11 January 2010
Leading Zimbabwean economist John Robertson has argued that the government's Short Term Economic Recovery Programme (STERP II) document deliberately ignores the real cause of the country's economic crisis. Robertson said the recovery plan acknowledged the need for international assistance but fails to show how the mistakes of the past era have been addressed. This he argued will not encourage outside help.

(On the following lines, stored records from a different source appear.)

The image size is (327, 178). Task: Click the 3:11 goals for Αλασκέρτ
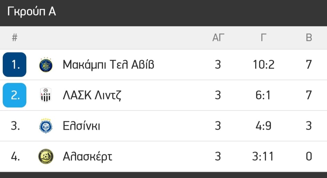click(263, 156)
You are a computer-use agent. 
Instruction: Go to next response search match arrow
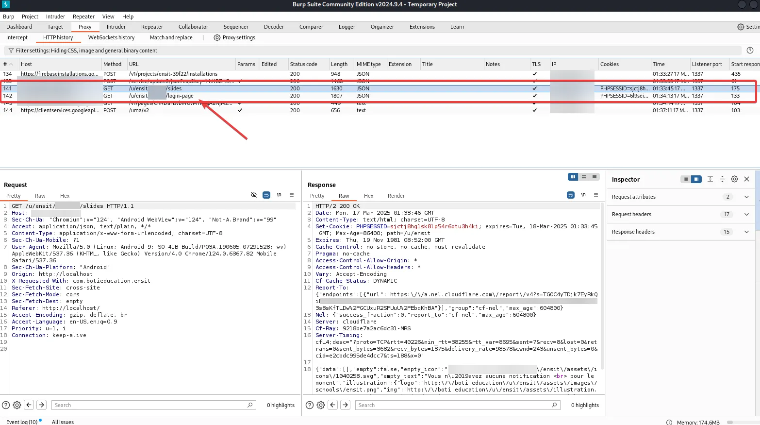346,405
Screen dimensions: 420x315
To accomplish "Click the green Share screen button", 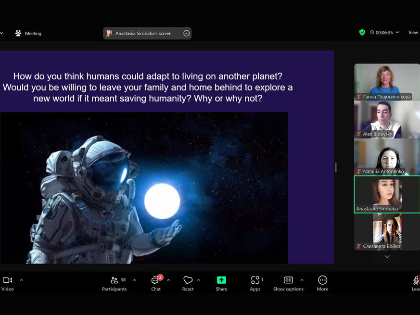I will point(221,283).
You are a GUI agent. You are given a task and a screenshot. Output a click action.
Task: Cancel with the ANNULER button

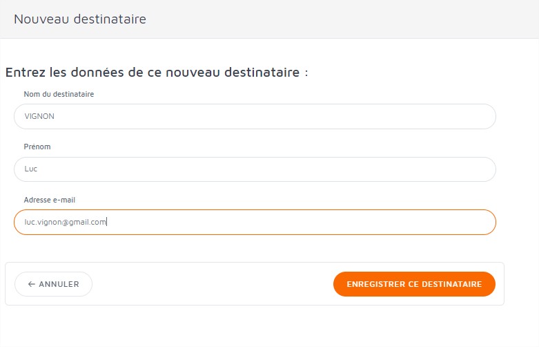coord(53,284)
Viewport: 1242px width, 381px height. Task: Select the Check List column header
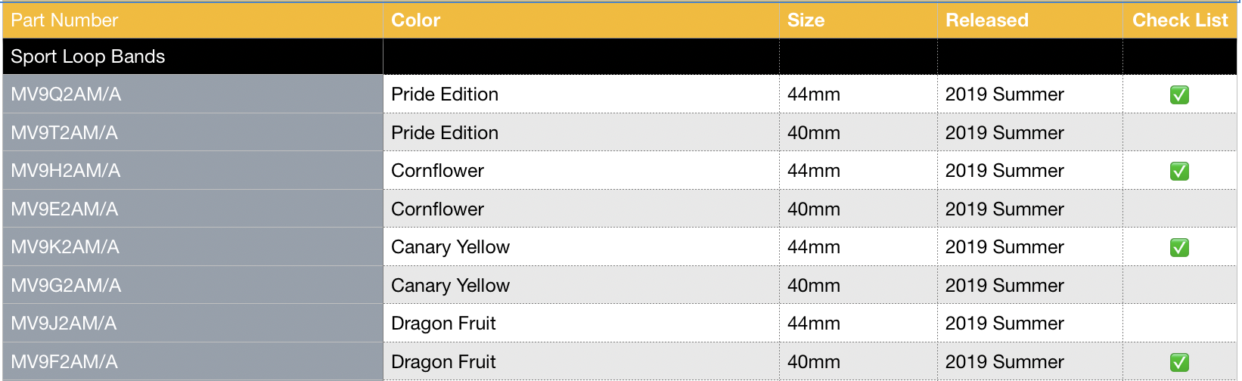pos(1179,20)
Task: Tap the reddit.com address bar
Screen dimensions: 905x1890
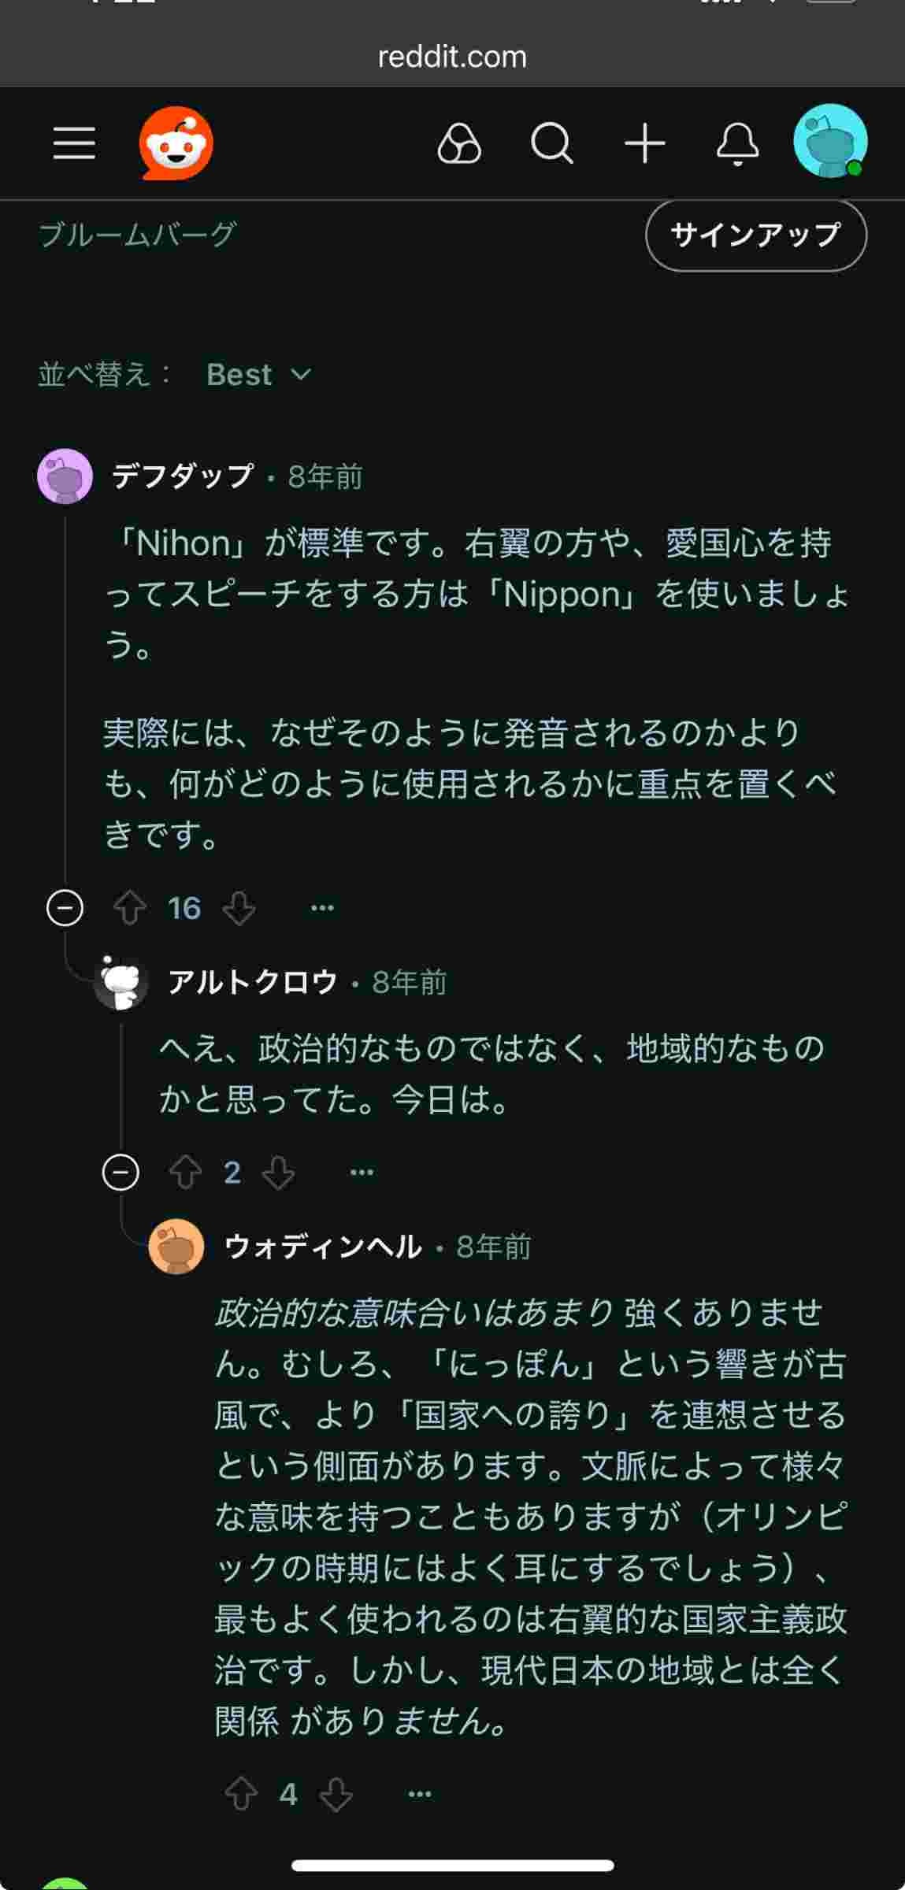Action: (452, 57)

Robertson says the document seeks to blame 'sanctions' for the malaise and yet most of the damage was self inflicted after 'decisions were taken to close down Zimbabwe's biggest business sector (agriculture) and to dispossess the investors who had built this capacity.' He said the importance of farmers who had already transformed agriculture and who used to be relied upon to deliver 'is not acknowledged, not recognised and not admitted.'
Robertson gave the example of the dairy industry saying the STERP II document blamed 'challenges with overall livestock production,' for undermining the industry. He said this is 'simply dishonest.'
'Dairy farming was not undermined by livestock production challenges. It was undermined by the eviction of the owners of nearly all the dairy farms in an acquisition process that destroyed a large percentage of the dairy herds. True enough, "livestock production challenges" did follow, but for reasons carefully avoided in the STERP II document,' he argued.
He said highly skilled dairy farmers used to produce more than 10 times the current volume of milk, and because this was well in excess of national requirements, a wide variety of dairy products could be exported. 'Now that production is about a quarter of the country's requirements, substantial imports are needed.' He said any attempt to revive the sector cannot ignore what got it into trouble in the first place.
Meanwhile a London based think tank, the Economist Intelligence Unit, has also expressed misgivings about the credibility of the economic programmes pursued by the government. They said the STERP II document, which is more detailed than the first one, 'has disappointed many business people and donors, partly because of its generally non-technical approach'.
Different economic turnaround documents published by different ministries have contained conflicting figures on growth and the think tank said this had further discredited government plans. An example used was the projected 40 percent increase in mining output, in the same year that electricity production was predicted to rise by only 3 percent, when power shortages have impacted negatively on the ability of every sector to improve.